- Try it -
Every record must be reproduced exactly. Leave none out.

Collected data entries:
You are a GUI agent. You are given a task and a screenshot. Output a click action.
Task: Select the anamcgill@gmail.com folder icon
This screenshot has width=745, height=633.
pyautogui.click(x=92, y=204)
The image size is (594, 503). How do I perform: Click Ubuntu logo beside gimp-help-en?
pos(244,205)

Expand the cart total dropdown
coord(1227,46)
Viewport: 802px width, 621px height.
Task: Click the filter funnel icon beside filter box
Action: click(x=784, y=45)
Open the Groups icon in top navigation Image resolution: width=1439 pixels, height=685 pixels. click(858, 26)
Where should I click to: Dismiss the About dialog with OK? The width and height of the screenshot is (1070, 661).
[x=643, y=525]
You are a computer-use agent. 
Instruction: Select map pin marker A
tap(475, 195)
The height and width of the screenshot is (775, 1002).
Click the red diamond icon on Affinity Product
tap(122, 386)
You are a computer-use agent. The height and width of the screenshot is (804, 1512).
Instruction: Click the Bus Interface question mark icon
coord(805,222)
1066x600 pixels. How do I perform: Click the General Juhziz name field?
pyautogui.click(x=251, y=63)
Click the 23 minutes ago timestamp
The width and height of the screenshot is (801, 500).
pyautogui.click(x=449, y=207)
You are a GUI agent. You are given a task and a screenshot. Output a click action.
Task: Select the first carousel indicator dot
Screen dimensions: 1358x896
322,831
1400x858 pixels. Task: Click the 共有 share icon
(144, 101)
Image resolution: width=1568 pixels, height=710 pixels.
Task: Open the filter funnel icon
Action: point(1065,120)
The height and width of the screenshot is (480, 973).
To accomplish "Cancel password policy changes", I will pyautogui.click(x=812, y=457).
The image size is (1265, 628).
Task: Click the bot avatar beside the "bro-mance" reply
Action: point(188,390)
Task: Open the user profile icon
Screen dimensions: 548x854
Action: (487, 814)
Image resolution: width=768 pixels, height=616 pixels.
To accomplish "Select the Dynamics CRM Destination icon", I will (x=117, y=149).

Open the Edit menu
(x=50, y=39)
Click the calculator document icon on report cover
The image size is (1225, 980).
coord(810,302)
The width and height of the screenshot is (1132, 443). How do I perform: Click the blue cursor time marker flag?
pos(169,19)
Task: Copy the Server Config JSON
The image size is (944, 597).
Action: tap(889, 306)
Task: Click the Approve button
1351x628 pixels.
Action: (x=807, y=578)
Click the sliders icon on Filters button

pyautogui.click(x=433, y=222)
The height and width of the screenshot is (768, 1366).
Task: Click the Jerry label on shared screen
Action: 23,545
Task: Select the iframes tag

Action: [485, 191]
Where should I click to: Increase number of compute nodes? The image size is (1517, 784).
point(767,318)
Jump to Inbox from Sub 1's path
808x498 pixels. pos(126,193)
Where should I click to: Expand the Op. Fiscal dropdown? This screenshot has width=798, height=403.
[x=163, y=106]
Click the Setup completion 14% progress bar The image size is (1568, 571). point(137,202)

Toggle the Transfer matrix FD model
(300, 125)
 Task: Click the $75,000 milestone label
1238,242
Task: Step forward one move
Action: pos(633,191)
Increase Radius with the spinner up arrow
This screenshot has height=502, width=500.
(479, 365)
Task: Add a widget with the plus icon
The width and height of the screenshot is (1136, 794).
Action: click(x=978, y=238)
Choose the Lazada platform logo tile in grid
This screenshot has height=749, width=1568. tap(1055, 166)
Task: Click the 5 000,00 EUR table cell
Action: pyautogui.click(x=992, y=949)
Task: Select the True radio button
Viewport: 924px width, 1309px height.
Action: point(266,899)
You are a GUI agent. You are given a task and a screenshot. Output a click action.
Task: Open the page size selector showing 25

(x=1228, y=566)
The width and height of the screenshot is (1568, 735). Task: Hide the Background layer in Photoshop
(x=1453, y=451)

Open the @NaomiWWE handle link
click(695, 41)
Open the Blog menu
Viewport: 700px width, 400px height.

- Response box -
You are a GUI agent. You are given a task and a screenshot. Output a click action.
Task: Select the anamcgill@gmail.com folder icon
This screenshot has width=745, height=633.
pyautogui.click(x=92, y=204)
The image size is (594, 503). How do I perform: Click Ubuntu logo beside gimp-help-en?
pos(244,205)

Expand the cart total dropdown
coord(1227,46)
Viewport: 802px width, 621px height.
Task: Click the filter funnel icon beside filter box
Action: click(x=784, y=45)
Open the Groups icon in top navigation Image resolution: width=1439 pixels, height=685 pixels. click(858, 26)
Where should I click to: Dismiss the About dialog with OK? The width and height of the screenshot is (1070, 661).
[x=643, y=525]
You are a computer-use agent. 
Instruction: Select map pin marker A
tap(475, 195)
The height and width of the screenshot is (775, 1002).
Click the red diamond icon on Affinity Product
tap(122, 386)
You are a computer-use agent. The height and width of the screenshot is (804, 1512).
Instruction: Click the Bus Interface question mark icon
coord(805,222)
1066x600 pixels. How do I perform: Click the General Juhziz name field?
pyautogui.click(x=251, y=63)
Click the 23 minutes ago timestamp
The width and height of the screenshot is (801, 500).
pyautogui.click(x=449, y=207)
You are a GUI agent. You are given a task and a screenshot. Output a click action.
Task: Select the first carousel indicator dot
Screen dimensions: 1358x896
322,831
1400x858 pixels. Task: Click the 共有 share icon
(144, 101)
Image resolution: width=1568 pixels, height=710 pixels.
Task: Open the filter funnel icon
Action: point(1065,120)
The height and width of the screenshot is (480, 973).
To accomplish "Cancel password policy changes", I will pyautogui.click(x=812, y=457).
The image size is (1265, 628).
Task: Click the bot avatar beside the "bro-mance" reply
Action: point(188,390)
Task: Open the user profile icon
Screen dimensions: 548x854
Action: (487, 814)
Image resolution: width=768 pixels, height=616 pixels.
To accomplish "Select the Dynamics CRM Destination icon", I will (x=117, y=149).

Open the Edit menu
(x=50, y=39)
Click the calculator document icon on report cover
The image size is (1225, 980).
coord(810,302)
The width and height of the screenshot is (1132, 443). How do I perform: Click the blue cursor time marker flag?
pos(169,19)
Task: Copy the Server Config JSON
The image size is (944, 597).
Action: tap(889, 306)
Task: Click the Approve button
1351x628 pixels.
Action: (x=807, y=578)
Click the sliders icon on Filters button

pyautogui.click(x=433, y=222)
The height and width of the screenshot is (768, 1366).
Task: Click the Jerry label on shared screen
Action: 23,545
Task: Select the iframes tag

Action: [485, 191]
Where should I click to: Increase number of compute nodes? The image size is (1517, 784).
point(767,318)
Jump to Inbox from Sub 1's path
808x498 pixels. pos(126,193)
Where should I click to: Expand the Op. Fiscal dropdown? This screenshot has width=798, height=403.
[x=163, y=106]
Click the Setup completion 14% progress bar The image size is (1568, 571). point(137,202)

Toggle the Transfer matrix FD model
(300, 125)
 Task: Click the $75,000 milestone label
1238,242
Task: Step forward one move
Action: pos(633,191)
Increase Radius with the spinner up arrow
This screenshot has height=502, width=500.
(479, 365)
Task: Add a widget with the plus icon
The width and height of the screenshot is (1136, 794).
Action: click(x=978, y=238)
Choose the Lazada platform logo tile in grid
This screenshot has height=749, width=1568. tap(1055, 166)
Task: Click the 5 000,00 EUR table cell
Action: pyautogui.click(x=992, y=949)
Task: Select the True radio button
Viewport: 924px width, 1309px height.
Action: point(266,899)
You are a GUI agent. You are given a task and a screenshot. Output a click action.
Task: Open the page size selector showing 25

(x=1228, y=566)
The width and height of the screenshot is (1568, 735). Task: Hide the Background layer in Photoshop
(x=1453, y=451)

Open the @NaomiWWE handle link
click(695, 41)
Open the Blog menu
Viewport: 700px width, 400px height.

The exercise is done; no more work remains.